Atteggiamento che non impensierisce il governo, che già sta predisponendo emendamenti e una serie di testi, sulla base del lavoro di commissioni di esperti incaricate dalla Guardasigilli. Pesa l'assenza del Cavaliere Il Parlamento procede dunque sulle riforme di giustizia e fisco chieste dall'Europa per concedere i soldi del Recovery. E nessuno fermerà questo treno.
Primo, «perché Draghi ci ha messo la faccia e andrà fino in fondo», scommettono i dem. Secondo perché, anche senza il Carroccio, il governo andrebbe avanti con la cosiddetta «maggioranza Ursula», di giallorossi insieme agli azzurri. «Sulle intemperanze di questi giorni pesa anche l'assenza di Berlusconi dal proscenio», scuotono la testa i parlamentari del Pd.

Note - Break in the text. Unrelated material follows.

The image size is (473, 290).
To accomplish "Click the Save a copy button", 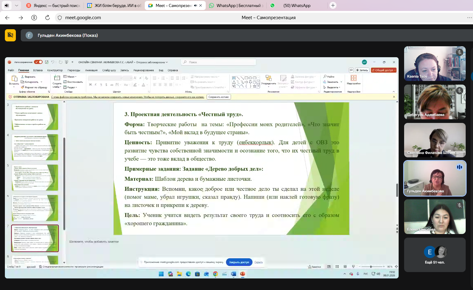I will (x=219, y=97).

In ogni caso ai voleri di Bruxelles sulle riforme bisogna sottostare. «Ci sono increspature nella maggioranza - conviene l'ex ministro Gualtieri - Salvini dice di no alle riforme. Forse non ha capito che così perderemo i soldi, ma il Pd è il baricentro e la garanzia che l'Italia non perderà la straordinaria chance del Pnnr».